3+1 GRHD simulations of NSBH mergers with light black holes using public codes
S. Gomez Lopez, B. Giacomazzo, F. Pannarale
TL;DR
This work addresses the scarcity of NR NSBH merger data for low-mass black holes and the consequent limitations in GW modeling. It demonstrates an end-to-end GRHD simulation of an equal-mass NSBH system using public codes (FUKA and the Einstein Toolkit) with a finite-temperature equation of state, producing the $ (\ ell,m)=(2,2) $ GW signal. The study reports that the $L_2$ norm of the Hamiltonian constraint remained below $6\times10^{-7}$ for roughly three orbits before tidal disruption, and presents 2D density evolution showing tidal disruption and early disk formation. By emphasizing public-code reproducibility and methodology, the work provides a baseline to calibrate next-generation GW and kilonova models and to place tighter constraints on the supranuclear equation of state and the low-mass black-hole population.
Abstract
Recent observations of compact binary systems have provided evidence for black holes with masses below standard expectations. When paired with neutron stars (NSs), such low-mass black holes (BHs) have the potential to be detected by future multimessenger campaigns and could unveil unknown features of the BH population in the universe. Given the importance of accurate models for matched-filtering searches and Bayesian parameter estimation in discoveries of this sort, attention has renewed on the limitations of low-mass NSBH merger models and on the downstream impact of such limitations on gravitational-wave data analysis.

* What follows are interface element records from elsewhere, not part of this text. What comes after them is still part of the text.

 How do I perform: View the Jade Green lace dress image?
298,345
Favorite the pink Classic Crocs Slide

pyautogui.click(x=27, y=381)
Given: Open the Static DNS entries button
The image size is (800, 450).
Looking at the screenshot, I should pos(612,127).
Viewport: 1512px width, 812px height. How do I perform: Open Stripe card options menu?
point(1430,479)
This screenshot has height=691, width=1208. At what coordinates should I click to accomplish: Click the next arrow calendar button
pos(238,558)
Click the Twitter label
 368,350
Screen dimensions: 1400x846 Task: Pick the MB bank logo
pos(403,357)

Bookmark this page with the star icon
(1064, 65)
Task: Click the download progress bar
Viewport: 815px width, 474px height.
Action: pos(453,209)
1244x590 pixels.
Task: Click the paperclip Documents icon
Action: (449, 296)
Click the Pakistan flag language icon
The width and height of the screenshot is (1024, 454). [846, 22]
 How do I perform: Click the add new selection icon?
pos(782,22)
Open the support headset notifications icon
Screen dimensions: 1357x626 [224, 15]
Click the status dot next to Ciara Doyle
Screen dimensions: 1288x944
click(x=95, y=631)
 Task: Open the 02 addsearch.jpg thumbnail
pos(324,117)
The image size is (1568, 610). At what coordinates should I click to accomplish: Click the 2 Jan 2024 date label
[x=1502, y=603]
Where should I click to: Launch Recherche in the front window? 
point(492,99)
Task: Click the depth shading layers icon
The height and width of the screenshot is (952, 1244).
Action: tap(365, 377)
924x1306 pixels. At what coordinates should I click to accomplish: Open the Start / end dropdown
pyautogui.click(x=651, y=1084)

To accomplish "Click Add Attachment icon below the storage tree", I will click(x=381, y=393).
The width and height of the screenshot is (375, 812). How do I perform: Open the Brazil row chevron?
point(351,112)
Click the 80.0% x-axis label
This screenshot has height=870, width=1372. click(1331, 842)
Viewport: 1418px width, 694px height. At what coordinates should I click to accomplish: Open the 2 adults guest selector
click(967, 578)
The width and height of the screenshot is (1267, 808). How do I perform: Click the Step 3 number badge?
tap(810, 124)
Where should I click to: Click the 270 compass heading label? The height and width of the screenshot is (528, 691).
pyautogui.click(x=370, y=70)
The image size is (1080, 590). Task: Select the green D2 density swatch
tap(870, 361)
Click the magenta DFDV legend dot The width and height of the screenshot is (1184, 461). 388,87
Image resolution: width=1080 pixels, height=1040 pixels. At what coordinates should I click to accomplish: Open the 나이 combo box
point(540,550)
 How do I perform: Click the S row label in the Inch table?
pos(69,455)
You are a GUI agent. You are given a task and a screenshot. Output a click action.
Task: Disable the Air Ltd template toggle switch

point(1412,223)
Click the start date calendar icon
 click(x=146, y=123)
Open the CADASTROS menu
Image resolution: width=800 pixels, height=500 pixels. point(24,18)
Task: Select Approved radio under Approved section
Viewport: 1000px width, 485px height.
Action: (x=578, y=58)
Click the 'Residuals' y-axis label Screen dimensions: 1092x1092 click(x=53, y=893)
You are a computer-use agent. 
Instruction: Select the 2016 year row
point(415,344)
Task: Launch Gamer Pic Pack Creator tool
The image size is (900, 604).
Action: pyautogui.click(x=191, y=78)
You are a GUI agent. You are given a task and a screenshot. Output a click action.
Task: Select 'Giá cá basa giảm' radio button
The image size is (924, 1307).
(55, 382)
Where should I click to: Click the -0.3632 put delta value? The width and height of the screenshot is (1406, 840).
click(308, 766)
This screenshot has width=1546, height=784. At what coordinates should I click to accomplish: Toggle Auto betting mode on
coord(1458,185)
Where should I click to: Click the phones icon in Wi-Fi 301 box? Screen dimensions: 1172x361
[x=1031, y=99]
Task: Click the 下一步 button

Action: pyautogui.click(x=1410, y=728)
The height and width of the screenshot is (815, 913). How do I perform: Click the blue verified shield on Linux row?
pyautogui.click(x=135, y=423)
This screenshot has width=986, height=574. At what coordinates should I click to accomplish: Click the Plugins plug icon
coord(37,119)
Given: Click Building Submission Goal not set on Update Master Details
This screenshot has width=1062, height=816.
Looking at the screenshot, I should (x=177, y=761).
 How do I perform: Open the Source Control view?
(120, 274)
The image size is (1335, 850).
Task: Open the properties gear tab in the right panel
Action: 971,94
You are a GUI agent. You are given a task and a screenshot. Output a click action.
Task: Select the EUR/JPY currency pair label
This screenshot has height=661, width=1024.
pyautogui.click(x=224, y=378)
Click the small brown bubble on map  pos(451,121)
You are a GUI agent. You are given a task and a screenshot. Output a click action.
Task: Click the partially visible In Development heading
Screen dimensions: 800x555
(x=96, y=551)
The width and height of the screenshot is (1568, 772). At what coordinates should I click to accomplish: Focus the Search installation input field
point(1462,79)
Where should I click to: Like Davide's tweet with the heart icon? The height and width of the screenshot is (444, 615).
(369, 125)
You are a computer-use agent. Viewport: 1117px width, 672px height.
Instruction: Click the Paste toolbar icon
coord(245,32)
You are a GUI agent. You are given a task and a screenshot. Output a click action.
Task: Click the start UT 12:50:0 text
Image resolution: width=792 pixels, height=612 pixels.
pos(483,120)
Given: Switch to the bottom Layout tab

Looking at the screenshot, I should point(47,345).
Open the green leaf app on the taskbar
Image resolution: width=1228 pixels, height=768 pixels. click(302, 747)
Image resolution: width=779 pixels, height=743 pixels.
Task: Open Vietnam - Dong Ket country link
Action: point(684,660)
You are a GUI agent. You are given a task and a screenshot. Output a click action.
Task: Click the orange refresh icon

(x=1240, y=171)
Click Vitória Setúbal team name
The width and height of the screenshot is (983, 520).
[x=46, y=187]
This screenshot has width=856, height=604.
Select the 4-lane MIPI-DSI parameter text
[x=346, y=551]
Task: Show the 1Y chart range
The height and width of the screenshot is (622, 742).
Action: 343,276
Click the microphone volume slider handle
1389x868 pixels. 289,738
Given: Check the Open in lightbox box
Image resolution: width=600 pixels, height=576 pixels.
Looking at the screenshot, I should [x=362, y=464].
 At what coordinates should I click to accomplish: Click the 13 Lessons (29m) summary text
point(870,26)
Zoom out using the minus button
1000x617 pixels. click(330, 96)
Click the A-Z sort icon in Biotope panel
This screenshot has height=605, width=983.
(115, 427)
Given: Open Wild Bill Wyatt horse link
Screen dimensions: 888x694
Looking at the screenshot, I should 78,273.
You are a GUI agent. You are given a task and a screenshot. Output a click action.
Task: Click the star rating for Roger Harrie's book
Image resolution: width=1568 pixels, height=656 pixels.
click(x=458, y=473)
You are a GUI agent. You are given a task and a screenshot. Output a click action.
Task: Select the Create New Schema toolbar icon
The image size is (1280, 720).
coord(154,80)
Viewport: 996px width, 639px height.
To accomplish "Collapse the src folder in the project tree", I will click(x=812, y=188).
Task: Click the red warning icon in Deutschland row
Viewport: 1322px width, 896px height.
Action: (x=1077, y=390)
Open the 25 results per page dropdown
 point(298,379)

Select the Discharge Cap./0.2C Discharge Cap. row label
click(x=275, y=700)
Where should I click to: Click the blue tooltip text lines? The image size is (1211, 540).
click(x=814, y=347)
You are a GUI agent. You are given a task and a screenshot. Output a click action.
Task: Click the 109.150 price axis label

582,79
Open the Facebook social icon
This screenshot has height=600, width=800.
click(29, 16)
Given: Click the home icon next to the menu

Previous numerical relativity (NR) studies have revealed discrepancies in the predicted merger time, as well as more general mismatches and dephasing between phenomenological models and high-resolution simulations. The simulation presented here was motivated by these findings and illustrates how publicly available tools can be applied to this specific science case, towards informing next-generation, more refined gravitational-wave and kilonovae models. Here, we summarize the setup of a high-resolution general relativistic hydrodynamics simulation of an equal-mass NSBH system performed entirely with public codes (Einstein Toolkit and FUKA) and a finite-temperature equation of state. The results we show include the $(\ell,m)=(2,2)$ strain and 2D snapshots of the system undergoing tidal disruption and early postmerger disk formation. The system evolved for $\sim 4$ orbits while the $L_2$ norm of the Hamiltonian constraint remained below $6\times10^{-7}$ throughout the inspiral prior to growing near merger time.